• Required task 1: Extract every line of the records below that contains the string "Instruction".

::: Provided text

0

I have a file with several thousand records and a list of regular expressions. I’d like to take each record in the file in turn and evaluate it against my list of regular expressions to a point where a match if found.

I created a single threaded script and it does the job but is very slow. To make it multithreaded I made the following adjustments:

  1. Created the run_target() function that is be passed to the Thread constructor
  2. Created 5 worker threads
  3. Added the target function to the check_file() function.

Question: run_target() takes 2 arguments that I pass to it with each iteration of the while loop in the check_file() function. Do I need to somehow pass the arguments to the constructor when I create worker threads or shall I leave it as default? Or, should I pass keyword arguments with default values?

Also, is there a better or smarter way to tackle this. Thanks in advance.

def run_target(key, expr):
    matchStr = re.search(expr, key, re.I)
    if matchStr:
        return 1
    else:
        return 0


for i in range(number_of_threads):
    worker = Thread(target = run_target(), args = ())
    worker.daemon = True
    t.start()


def check_file():

    for key, value in data.items():
        while True:
            expr = q.get()
            result = run_target(key, expr)
            if result == 1:
                lock.acquire()
                print ‘Match found’
                lock.release()
                break
            q.task_done()
        q.join()

::::::
::: Recorded information

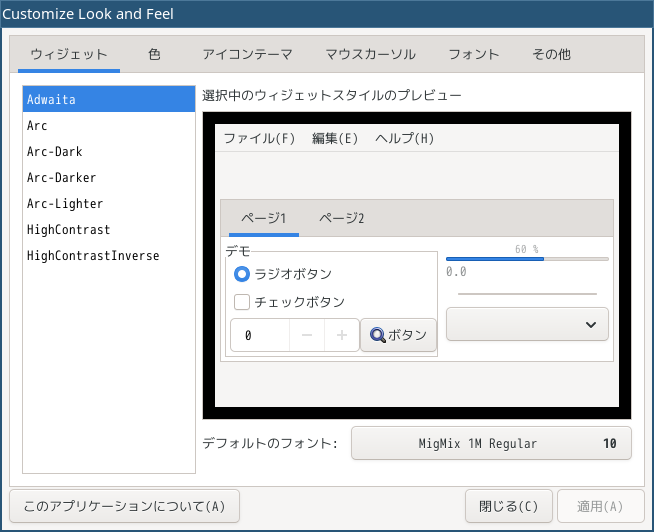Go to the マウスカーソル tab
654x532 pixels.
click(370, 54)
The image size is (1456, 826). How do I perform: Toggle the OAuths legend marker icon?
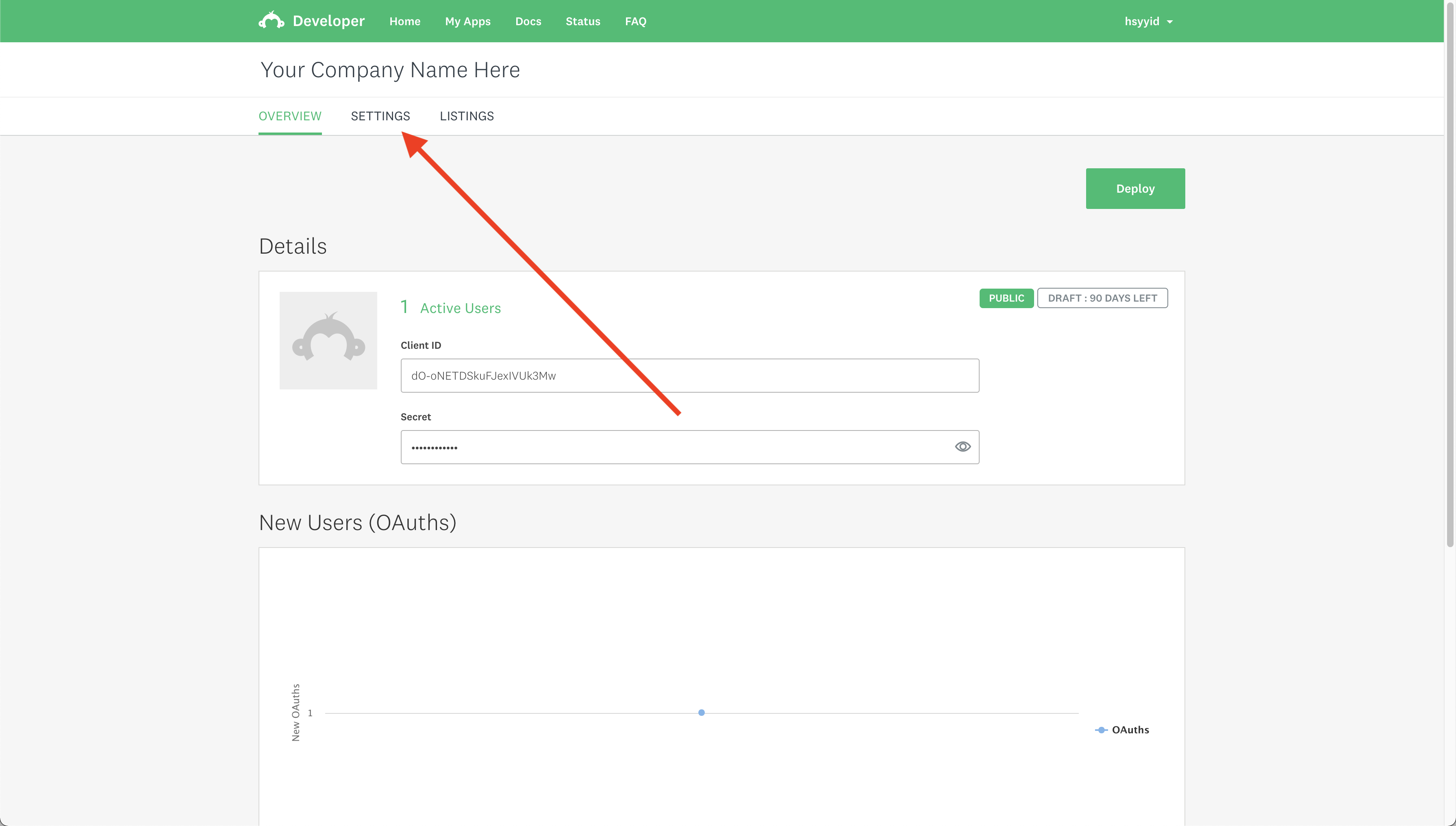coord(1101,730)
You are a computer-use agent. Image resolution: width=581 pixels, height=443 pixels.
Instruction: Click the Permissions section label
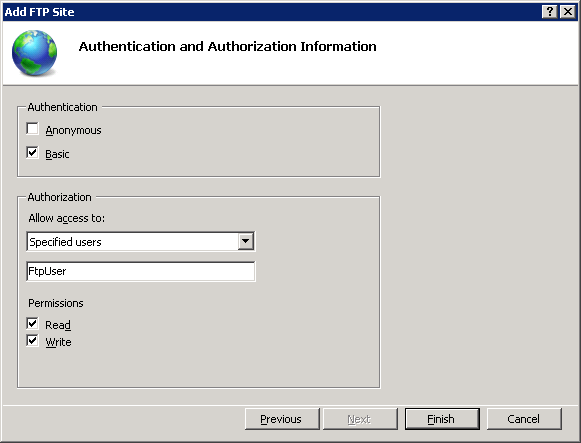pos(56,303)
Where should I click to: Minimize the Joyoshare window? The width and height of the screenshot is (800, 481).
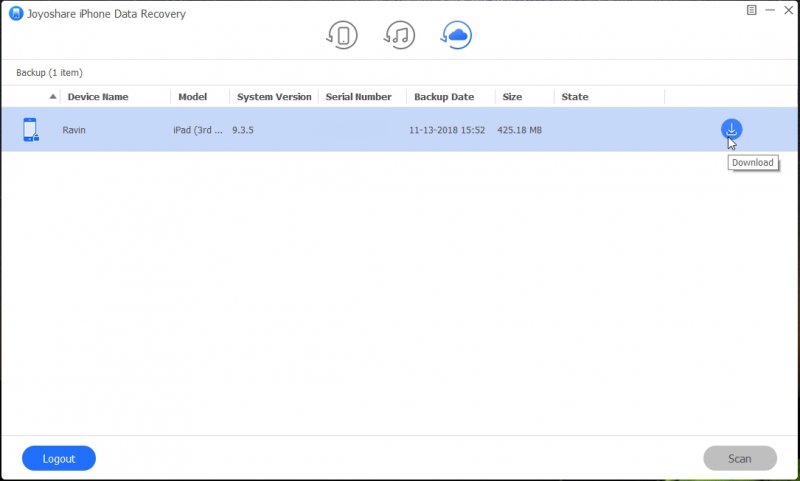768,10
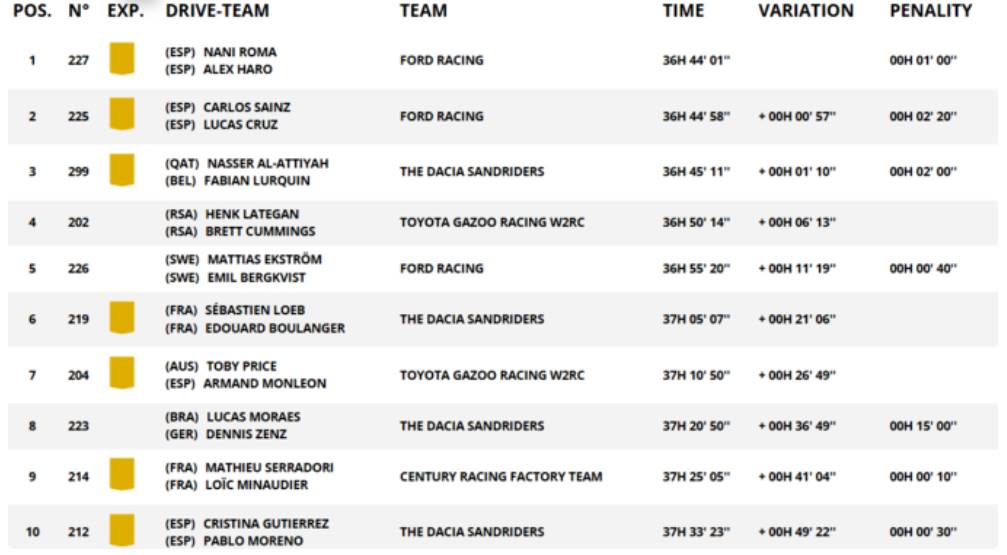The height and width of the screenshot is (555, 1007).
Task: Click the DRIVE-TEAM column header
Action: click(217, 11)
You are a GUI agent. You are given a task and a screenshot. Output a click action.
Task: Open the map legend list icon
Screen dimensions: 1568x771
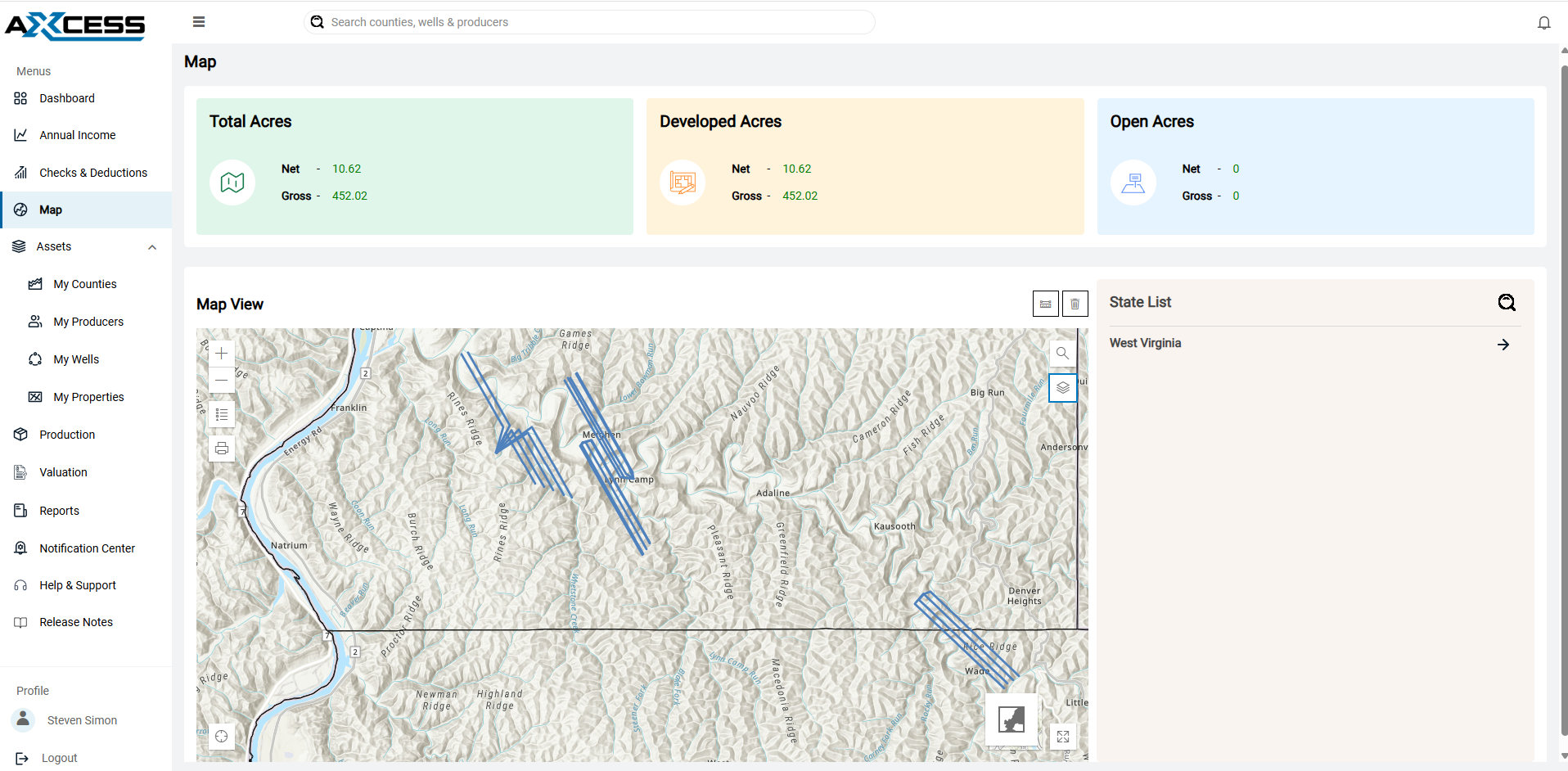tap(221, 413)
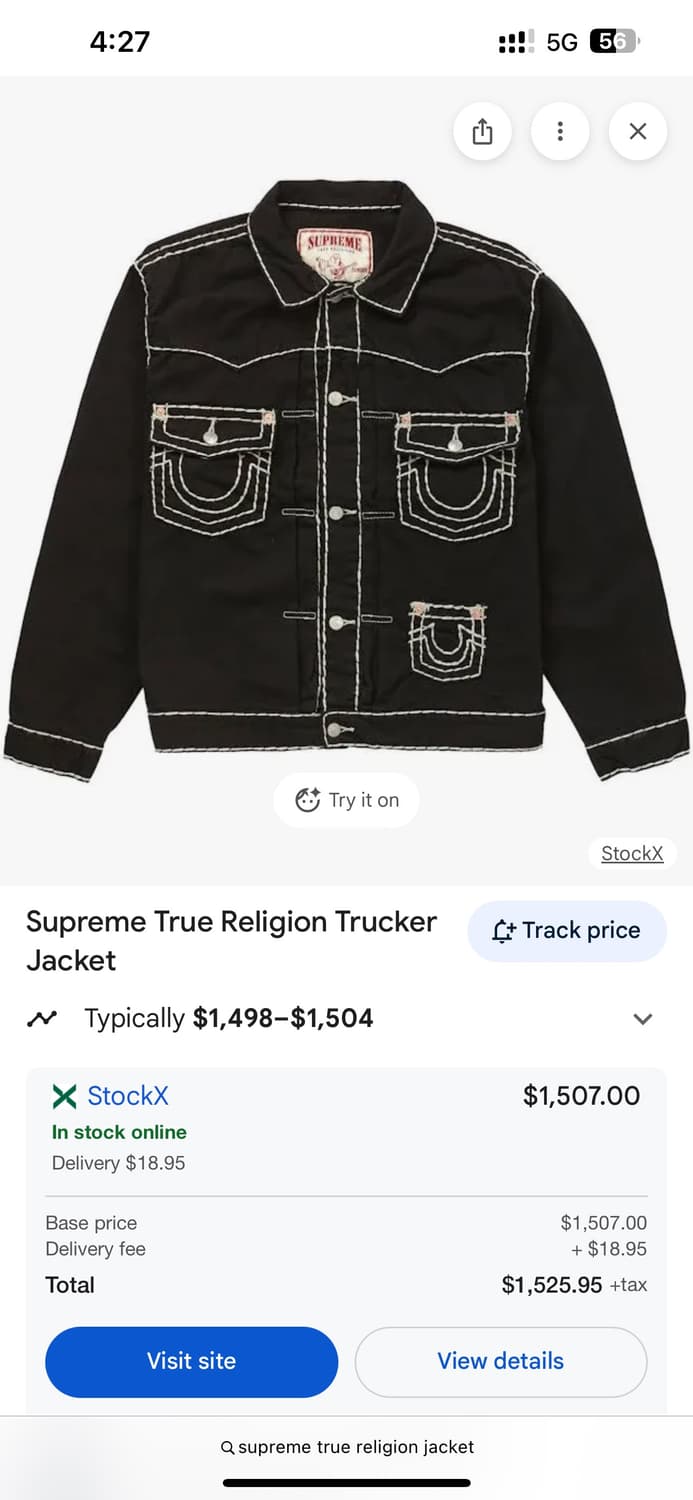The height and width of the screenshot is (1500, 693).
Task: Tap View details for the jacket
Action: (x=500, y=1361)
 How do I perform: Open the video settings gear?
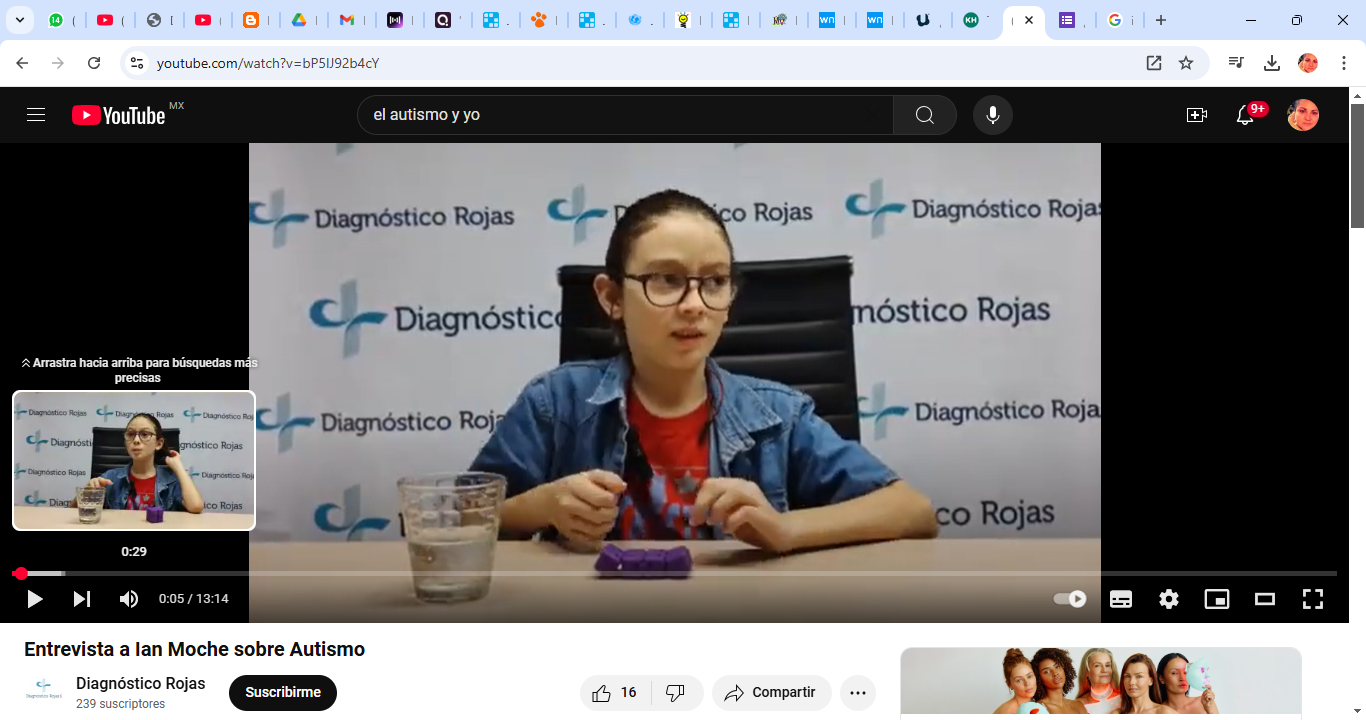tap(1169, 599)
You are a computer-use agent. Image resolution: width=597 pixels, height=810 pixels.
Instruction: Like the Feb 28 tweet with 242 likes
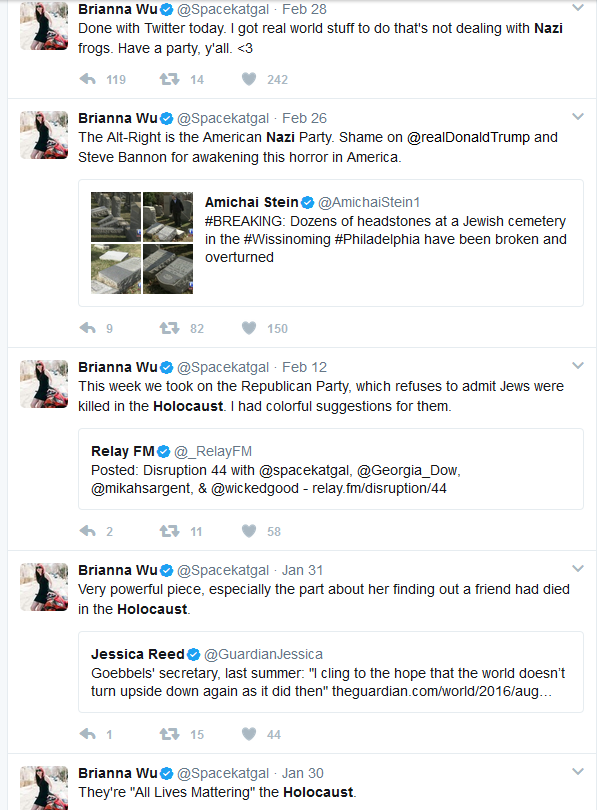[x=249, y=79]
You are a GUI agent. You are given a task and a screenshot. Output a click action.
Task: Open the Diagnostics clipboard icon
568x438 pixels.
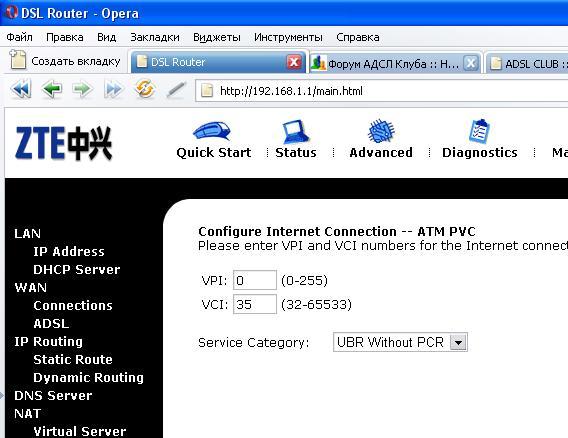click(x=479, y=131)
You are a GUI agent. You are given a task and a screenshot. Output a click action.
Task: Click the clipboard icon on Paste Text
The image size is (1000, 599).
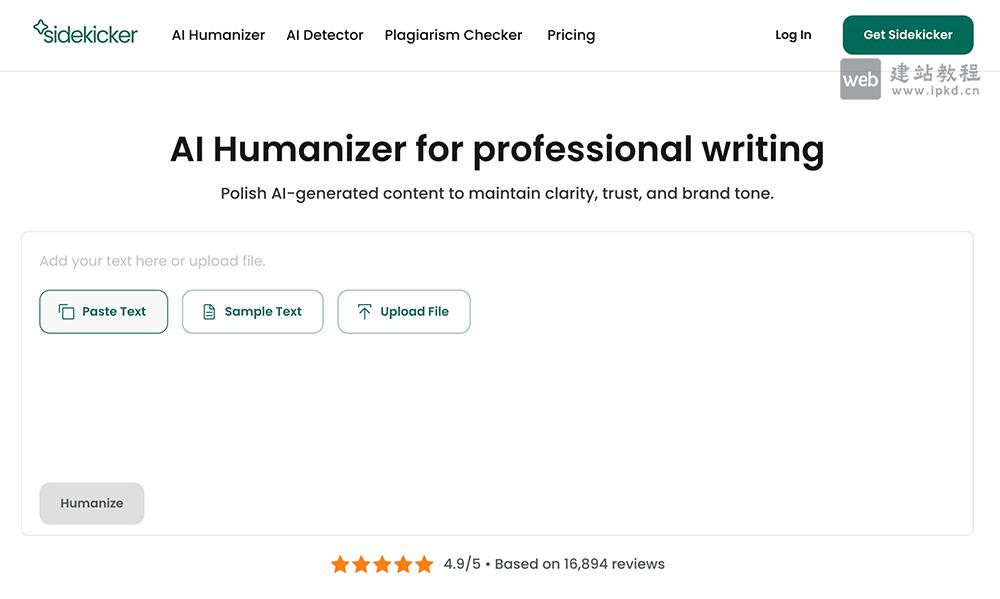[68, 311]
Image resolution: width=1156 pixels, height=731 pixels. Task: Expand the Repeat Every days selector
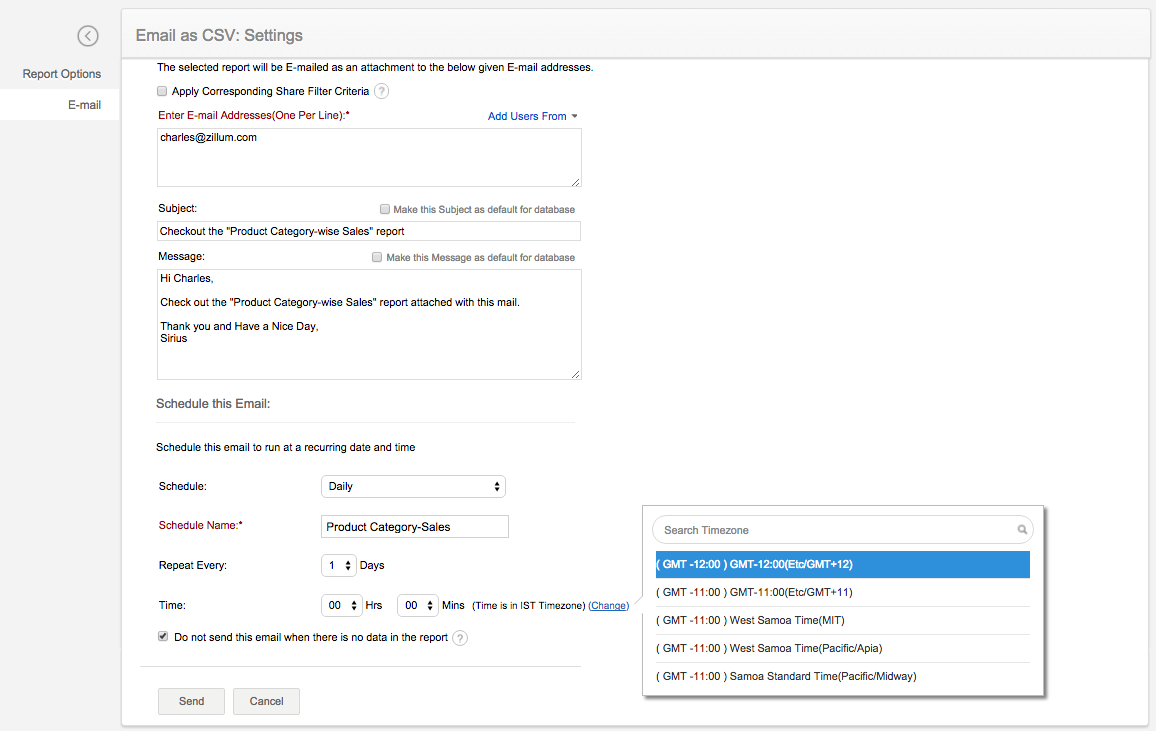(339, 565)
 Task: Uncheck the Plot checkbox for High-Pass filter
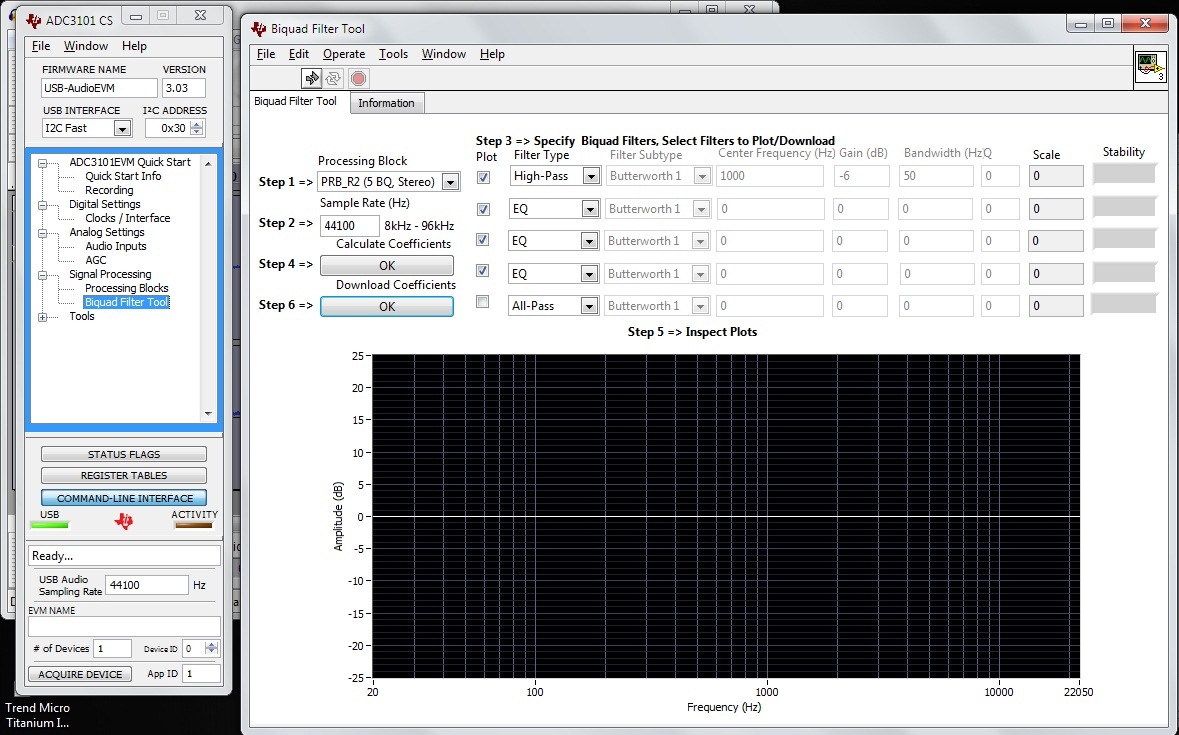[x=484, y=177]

::::::

• Required task 2: In the multithreading question above, how many worker threads did the poster create?

• Written answer 1:
Instruction: Click the Permissions section label
Instruction: Like the Feb 28 tweet with 242 likes

• Written answer 2: Five worker threads.